Tourbé

Quand la saveur prend vie

L’équinoxe est passé et des bancs de brouillard, apportant l’automne, avancent et recouvrent le paysage comme la marée les rivages. Alors que les vents se lèvent et commencent, zélés, à dépouiller les branches de leur feuillage, sur les flancs des collines, chaque arbre et arbuste semble rougir de pudeur. L’or et le cuivre, aussi ardents que la barbe de notre responsable des spiritueux, nous rappellent les braises de nos feux de camp de fin d’été.
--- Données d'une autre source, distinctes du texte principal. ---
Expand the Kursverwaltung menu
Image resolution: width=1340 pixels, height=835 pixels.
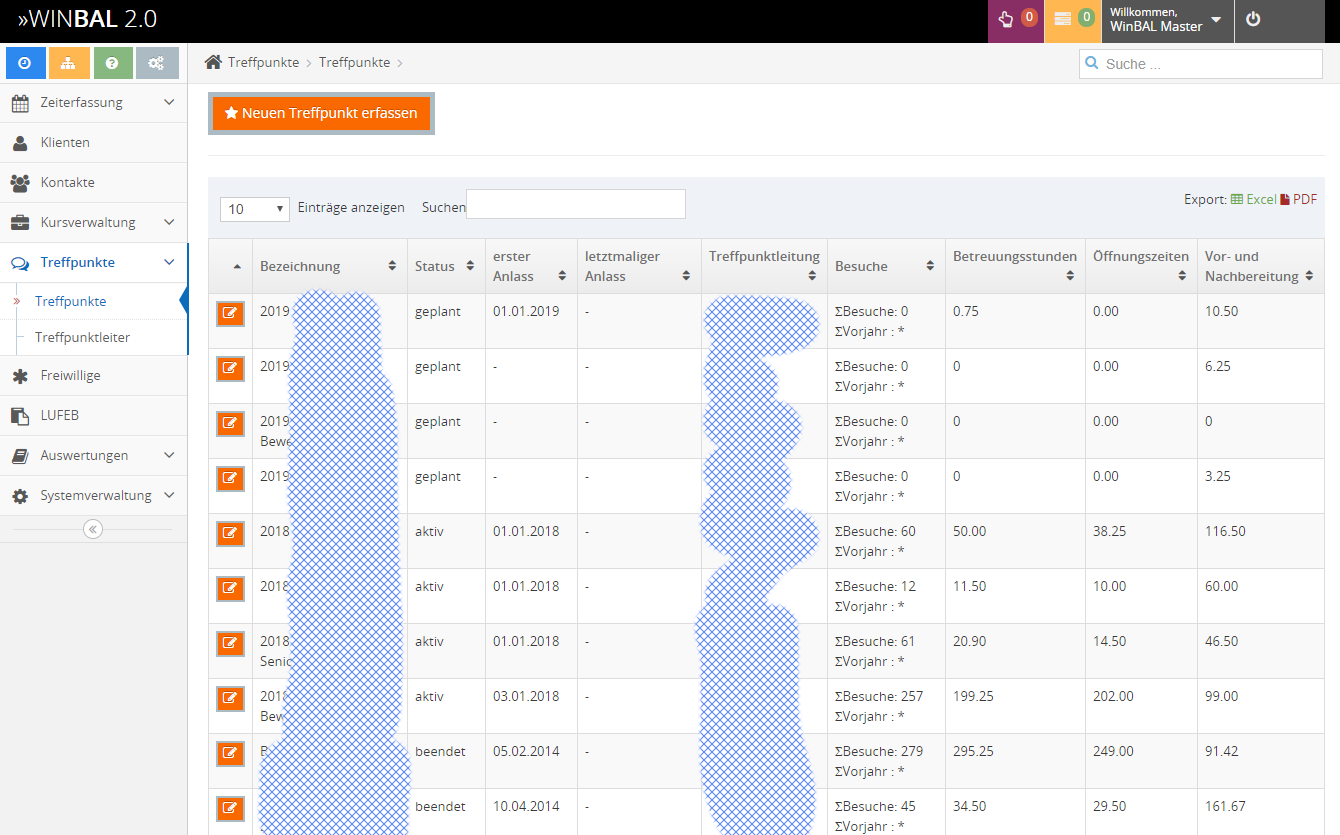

Avec le changement de saison, ils brillent maintenant dans la sécurité de l’âtre des bothies, ces refuges de montagnes écossais. Car la nuit, l’air se rafraichit, il se fait humide et souvent épais, tout empli des brumes exsudant le parfum des feuilles mortes. Et les feuilles tombent en effet lorsque les fougères prennent la couleur de la rouille. Approchez-vous, venez vous blottir autour du feu pour écouter Julien Willems nous livrer le deuxième chapitre de notre récit sur les whiskies tourbés de la Société. Aujourd’hui, il s’attaque au cœur du sujet: comment se forme la tourbe? Comment les différents types de tourbe affectent-ils les saveurs que nous percevons dans nos drams?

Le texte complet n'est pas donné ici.